I Finally Automated My SDLC With AI Agents (And It Mostly Just Worked)

A couple of months ago I read about agentic workflows for software development—the idea of giving AI agents enough context and rules to handle entire chunks of your SDLC, not just autocomplete. It sat in my "try this later" pile until last week, when I finally had the time to set it up properly.

The setup: one file to rule them all

The core of the approach is deceptively simple: a standardized agent context file. I used to roll my own version of this—a CONTEXT.md I'd hand-write per project—but I've since switched to the emerging AGENTS.md standard, which is cross-platform and increasingly recognized across different agent tools.

Mine includes a project brief (what the codebase does, key architecture decisions, conventions) plus operating rules—how branches should be named, commit message formats, PR structure, that kind of thing. Basically everything I'd tell a new contractor on day one, written down once so the agent doesn't have to guess or get it wrong.

On top of that, I built out a structured workflow—using Cascade, the local agent in Windsurf (now rebranded as Devin Desktop by Cognition)—covering the full lifecycle. Instead of relying on loose chat prompts, I modularised the entire execution pipeline into declarative steps:

  • Create a GitHub ticket from a feature request or bug description

  • Create a branch following the naming convention

  • Spin up a work in progress doc the agent references while building

  • Commit incrementally with consistent message formatting

  • Open a PR referencing the correct issue

  • Final cleanup pass before merge

To enforce this, I mapped out the system topology cleanly inside the codebase's local configurations, breaking down the automated pipeline into explicit step configurations.

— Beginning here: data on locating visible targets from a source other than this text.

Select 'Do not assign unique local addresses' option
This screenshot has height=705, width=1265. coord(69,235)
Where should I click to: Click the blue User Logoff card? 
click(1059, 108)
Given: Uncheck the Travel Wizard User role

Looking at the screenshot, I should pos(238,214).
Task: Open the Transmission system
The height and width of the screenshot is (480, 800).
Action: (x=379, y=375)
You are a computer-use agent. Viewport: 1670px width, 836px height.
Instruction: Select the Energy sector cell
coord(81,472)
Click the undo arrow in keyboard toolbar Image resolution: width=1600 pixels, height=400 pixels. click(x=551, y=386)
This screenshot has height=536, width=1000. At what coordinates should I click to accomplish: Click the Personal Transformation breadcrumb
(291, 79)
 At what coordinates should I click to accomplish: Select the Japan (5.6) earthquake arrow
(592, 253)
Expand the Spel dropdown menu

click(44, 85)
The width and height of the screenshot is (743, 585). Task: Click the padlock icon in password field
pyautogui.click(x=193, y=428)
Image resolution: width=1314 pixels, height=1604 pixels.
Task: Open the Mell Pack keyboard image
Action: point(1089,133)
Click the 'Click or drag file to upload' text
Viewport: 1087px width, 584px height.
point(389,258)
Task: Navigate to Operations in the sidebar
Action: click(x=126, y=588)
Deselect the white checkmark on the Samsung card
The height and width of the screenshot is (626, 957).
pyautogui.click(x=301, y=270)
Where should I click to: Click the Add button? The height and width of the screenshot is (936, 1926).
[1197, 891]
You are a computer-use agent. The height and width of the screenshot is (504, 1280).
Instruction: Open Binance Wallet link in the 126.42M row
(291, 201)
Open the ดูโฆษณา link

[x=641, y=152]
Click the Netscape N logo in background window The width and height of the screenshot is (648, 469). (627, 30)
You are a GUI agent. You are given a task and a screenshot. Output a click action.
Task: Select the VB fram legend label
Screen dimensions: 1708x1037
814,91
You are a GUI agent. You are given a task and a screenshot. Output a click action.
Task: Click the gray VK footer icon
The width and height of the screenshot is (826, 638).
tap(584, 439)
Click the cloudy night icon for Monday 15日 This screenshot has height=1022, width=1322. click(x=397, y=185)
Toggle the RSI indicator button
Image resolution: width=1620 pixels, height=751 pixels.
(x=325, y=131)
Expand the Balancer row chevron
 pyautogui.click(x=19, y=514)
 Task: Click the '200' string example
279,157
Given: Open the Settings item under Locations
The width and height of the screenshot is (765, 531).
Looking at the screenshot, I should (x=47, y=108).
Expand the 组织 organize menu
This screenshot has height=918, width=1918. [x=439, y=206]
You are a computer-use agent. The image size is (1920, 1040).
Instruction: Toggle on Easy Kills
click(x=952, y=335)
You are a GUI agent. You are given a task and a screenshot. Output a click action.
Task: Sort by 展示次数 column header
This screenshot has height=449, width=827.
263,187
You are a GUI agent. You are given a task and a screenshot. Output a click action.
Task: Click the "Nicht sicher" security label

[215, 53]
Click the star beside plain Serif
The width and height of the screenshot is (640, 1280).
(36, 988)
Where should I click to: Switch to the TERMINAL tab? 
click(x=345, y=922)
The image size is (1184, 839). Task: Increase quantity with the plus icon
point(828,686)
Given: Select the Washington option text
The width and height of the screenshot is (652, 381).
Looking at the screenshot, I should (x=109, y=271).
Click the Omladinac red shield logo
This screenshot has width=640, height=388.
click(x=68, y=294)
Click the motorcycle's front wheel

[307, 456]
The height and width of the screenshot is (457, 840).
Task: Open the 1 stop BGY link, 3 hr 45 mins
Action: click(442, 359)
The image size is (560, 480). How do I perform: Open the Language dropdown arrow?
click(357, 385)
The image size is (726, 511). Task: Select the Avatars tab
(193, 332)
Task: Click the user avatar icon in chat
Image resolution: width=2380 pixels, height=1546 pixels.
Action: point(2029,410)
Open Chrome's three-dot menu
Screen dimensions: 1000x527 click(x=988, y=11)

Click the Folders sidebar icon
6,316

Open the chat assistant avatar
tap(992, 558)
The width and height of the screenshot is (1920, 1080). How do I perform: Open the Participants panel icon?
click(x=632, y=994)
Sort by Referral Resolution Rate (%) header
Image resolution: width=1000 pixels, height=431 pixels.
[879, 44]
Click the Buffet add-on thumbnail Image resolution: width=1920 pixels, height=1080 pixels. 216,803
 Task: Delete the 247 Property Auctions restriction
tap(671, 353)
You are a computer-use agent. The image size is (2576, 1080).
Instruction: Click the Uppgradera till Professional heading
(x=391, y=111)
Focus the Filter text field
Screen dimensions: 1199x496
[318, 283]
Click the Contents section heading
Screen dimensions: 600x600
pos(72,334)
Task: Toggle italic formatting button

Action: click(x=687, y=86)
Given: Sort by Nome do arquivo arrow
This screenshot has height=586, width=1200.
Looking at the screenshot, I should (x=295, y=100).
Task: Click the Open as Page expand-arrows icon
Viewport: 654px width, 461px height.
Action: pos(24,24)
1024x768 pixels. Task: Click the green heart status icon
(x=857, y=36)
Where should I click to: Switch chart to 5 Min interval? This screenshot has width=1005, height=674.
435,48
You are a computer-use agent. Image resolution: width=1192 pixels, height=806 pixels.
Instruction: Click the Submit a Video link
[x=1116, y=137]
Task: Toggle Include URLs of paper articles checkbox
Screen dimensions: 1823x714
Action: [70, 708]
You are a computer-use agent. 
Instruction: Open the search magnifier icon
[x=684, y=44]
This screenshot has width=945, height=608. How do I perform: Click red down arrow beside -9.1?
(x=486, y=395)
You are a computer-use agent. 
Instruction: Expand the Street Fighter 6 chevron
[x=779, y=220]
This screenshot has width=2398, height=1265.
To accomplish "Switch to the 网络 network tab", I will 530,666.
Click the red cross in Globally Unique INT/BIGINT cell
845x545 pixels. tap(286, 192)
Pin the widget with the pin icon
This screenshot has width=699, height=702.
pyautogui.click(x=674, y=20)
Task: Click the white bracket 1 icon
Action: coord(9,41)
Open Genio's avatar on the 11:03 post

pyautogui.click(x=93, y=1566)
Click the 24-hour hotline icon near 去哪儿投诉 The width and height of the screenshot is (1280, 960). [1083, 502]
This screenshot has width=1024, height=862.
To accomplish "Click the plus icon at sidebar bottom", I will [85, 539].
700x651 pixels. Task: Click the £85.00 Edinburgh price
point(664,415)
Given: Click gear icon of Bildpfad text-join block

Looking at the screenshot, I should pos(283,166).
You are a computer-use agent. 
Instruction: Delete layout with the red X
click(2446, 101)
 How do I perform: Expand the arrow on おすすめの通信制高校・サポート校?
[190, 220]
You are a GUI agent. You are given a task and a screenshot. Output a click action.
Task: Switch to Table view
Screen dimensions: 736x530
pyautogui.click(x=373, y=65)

The point wasn't to remove me from the loop—it was to remove the repetitive scaffolding from the loop. Ticket creation, branch naming, PR descriptions: all the stuff that's necessary but not where my brain adds value.

Does it work?

Mostly, yes. Once the agent context file was in place, the agent consistently followed naming conventions and produced PRs that looked like I wrote them, structurally speaking.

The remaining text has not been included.